>> start Supplied material

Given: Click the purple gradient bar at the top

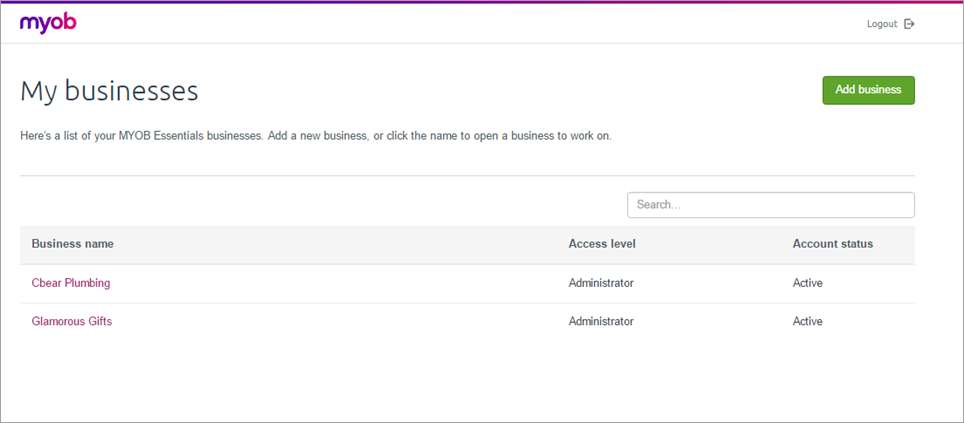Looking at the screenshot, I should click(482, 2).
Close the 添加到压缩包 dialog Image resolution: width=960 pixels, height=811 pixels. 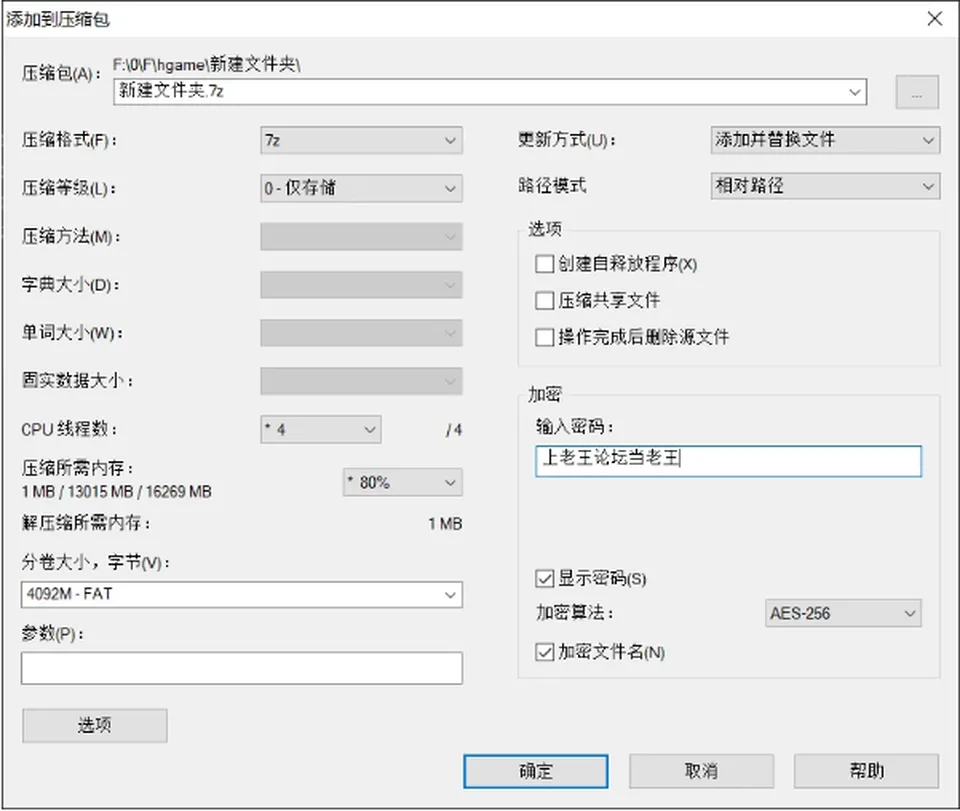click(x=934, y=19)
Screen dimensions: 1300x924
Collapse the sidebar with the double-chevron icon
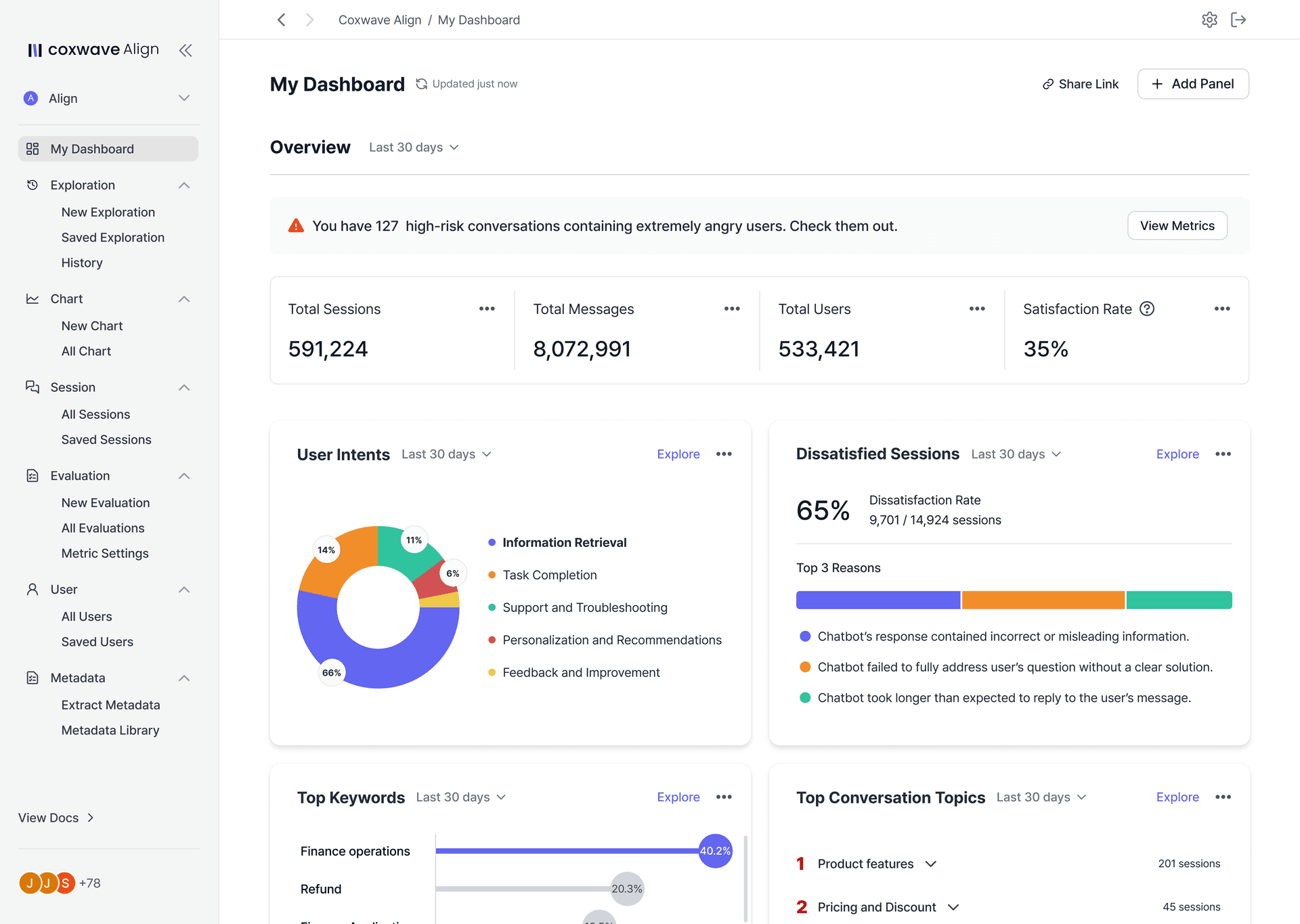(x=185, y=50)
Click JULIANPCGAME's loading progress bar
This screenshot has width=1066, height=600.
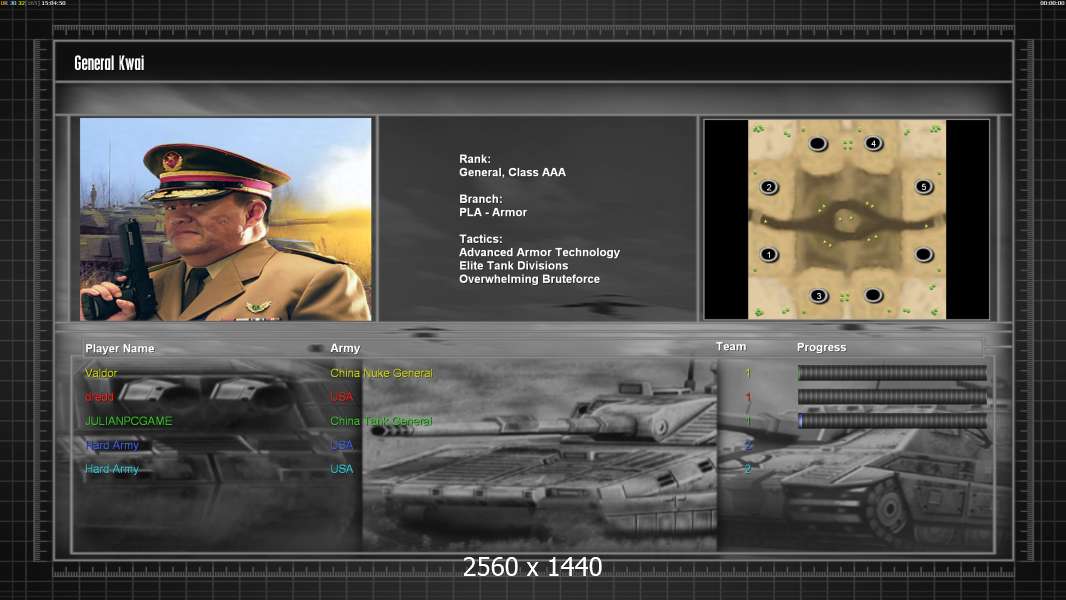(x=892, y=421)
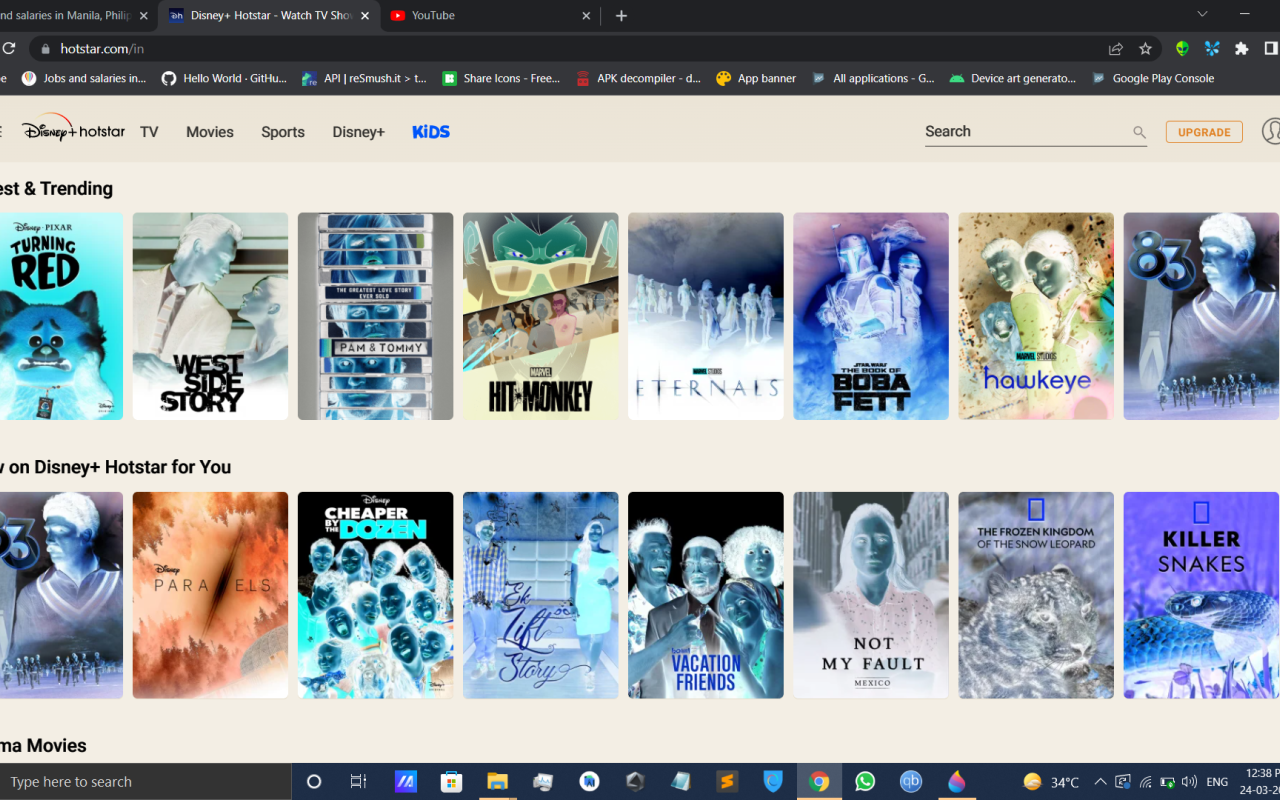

>> end Supplied material

Rewrite the lines from the one containing "Click JULIANPCGAME's loading progress bar" through the end of the material, inclusive, with the requests kept as they are, and shift every coordinate in the answers by -135. Leave the pictures out of your answer.

▸ **Solved exercise**
Click JULIANPCGAME's loading progress bar
This screenshot has width=1066, height=600.
(x=757, y=286)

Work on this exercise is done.